July 13, 2024

Apple Gives Publishers a Sales Break

On Monday, in an unannounced change, Apple did an about-face on controversial rules that required publishers who sold content or subscriptions in iPhone and iPad apps to offer them through the iTunes App Store, with Apple taking a 30 percent cut. It revised the rules to give magazine, newspaper, music and video publishers more freedom to sell their content directly without going through iTunes.

Apple confirmed the changes, which came in updated guidelines issued for application developers. But the company did not comment further. The changes were first reported by the Web site MacRumors.

Apple’s rules, which had not yet been in effect, were attacked by some publishers, who complained that giving Apple such a large cut would put them out of business. Some publishers had threatened to remove their apps altogether from Apple devices. The rules also attracted scrutiny from federal antitrust regulators.

But other major media companies have recently reached agreements to sell subscriptions through Apple.

Publishers were still digesting news about Apple’s adjustments to the policies on Thursday, but there were early indications that they liked what they saw.

In February, Apple introduced a subscription mechanism for iPhone and iPad apps that required companies to offer customers the option of buying content like magazines or music through its payment system. The rules also barred companies from offering a better deal to customers if they paid for a subscription elsewhere, say on a company’s own Web site. Apps that did not comply were not authorized on Apple devices.

Under the new rules, companies can sell the subscriptions to their content on their own Web site at any price they choose, and make that content available in iPhone and iPad apps. Publishers are no longer required to offer users the option to purchase the content directly from within their app, but if they do, the transaction must go through the iTunes store, and Apple will still get a 30 percent cut. And publishers are still not allowed to put “buy” buttons in their apps that circumvent the iTunes stores, say by directing users to their Web sites.

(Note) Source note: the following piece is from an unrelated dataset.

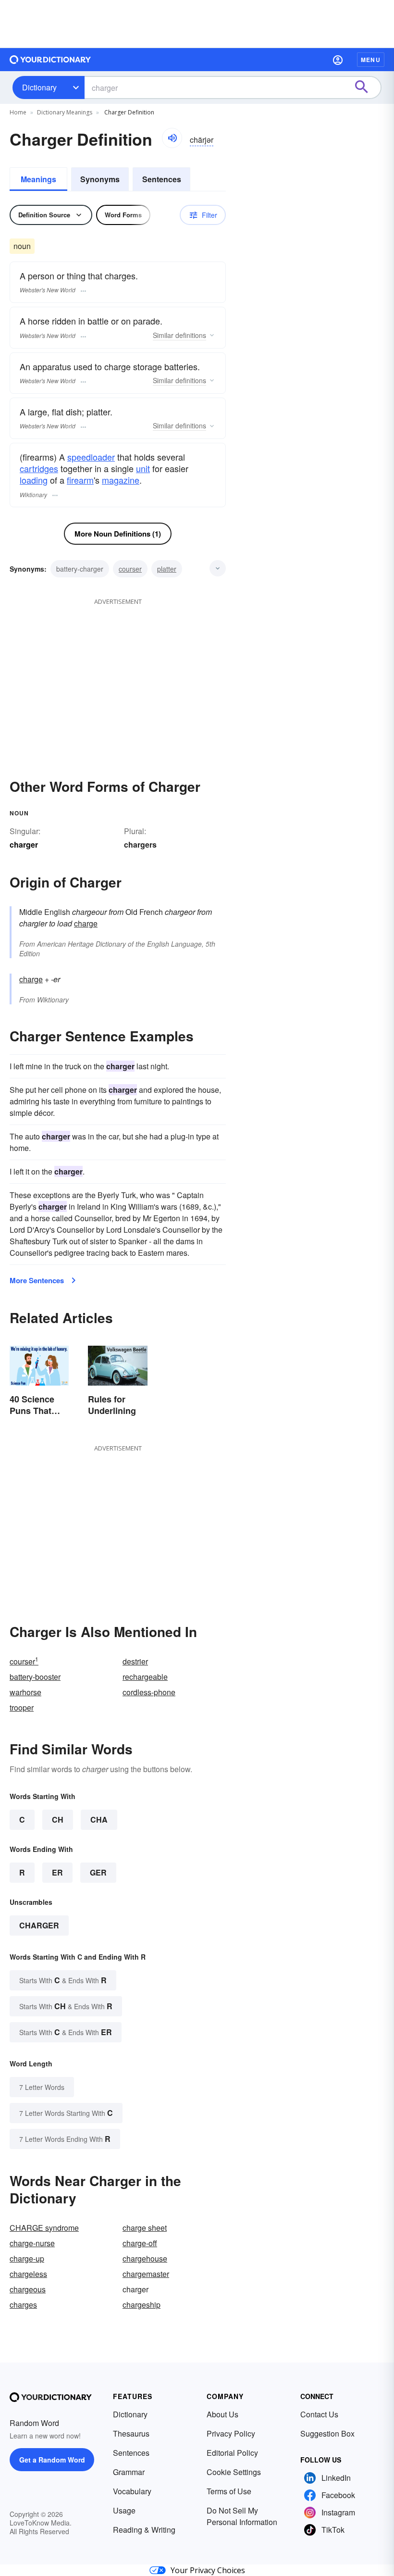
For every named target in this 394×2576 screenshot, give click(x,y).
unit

Apple’s prior rules sparked concerns among many publishers. But relations between Apple and some major media companies warmed in recent weeks, after Apple showed flexibility on another sticking point: its willingness to give magazine publishers data about subscribers that signed up through iTunes.

Hearst and Condé Nast, the second and third largest American magazine publishers, recently reached agreements to sell subscriptions through Apple. The New York Times has also agreed to sell subscriptions through Apple’s App Store. Time Inc., the largest magazine publisher, is still negotiating with the technology giant but has cut a deal in which subscribers to Sports Illustrated, Time and Fortune can read the magazines free on the iPad as long as they verified their identities.

Others have sought ways to bypass Apple’s rules completely. For instance, The Financial Times, the British daily, on Tuesday introduced a mobile Web app that worked in a similar way as an iPad or iPhone app, but could be made accessible through a Web browser. The goal was to circumvent Apple’s store and the commission.

The music service Rhapsody, which had criticized Apple’s earlier rules as unworkable and had threatened to remove its app, said Thursday that it was still reviewing the new rules. A Condé Nast spokeswoman called the changes “great news” but said the magazine company, which sells GQ, Vanity Fair and The New Yorker on the iPad, still had “to look carefully at this development.”

Executives at Hearst, which will begin selling subscriptions for Esquire, Popular Mechanics and O, The Oprah Magazine soon, were still sorting through Apple’s changes and had no comment on Thursday. Time Inc. should not be affected much by the changes because it has not reached an agreement yet with Apple to begin selling subscriptions. Those talks continue.

Apple’s previous rules surprised some analysts because of their potential to alienate media companies. The company has long courted content makers and app developers, not so much because of the revenue it generates from selling their wares, but because having a large supply of content and apps helps the company sell the gadgets that account for the vast majority of its revenue and nearly all of its profits.

As the largest distributor of music, for example, Apple generates a hefty stream of revenue for major labels. But the iTunes store accounts for just a sliver of its own revenue, and the company has said in the past that it generates virtually no profit from the store. In the most recent quarter, Apple said the sale of apps, music and content combined brought in just $1.6 billion of the company’s $24.6 billion in revenue.

“The more content there is in their ecosystem, the better their devices sell,” said James McQuivey, an analyst with Forrester Research. “Why they had decided to tighten the rules on content publishers is hard to explain. I think they overreached.”

Jeremy W. Peters and Nick Bilton contributed reporting.

This article has been revised to reflect the following correction:

Correction: June 9, 2011

An earlier version of this story mischaracterized The Financial Times’s motivation for shifting to a Web-based app. It was to avoid Apple’s store, not to attract readers from the store.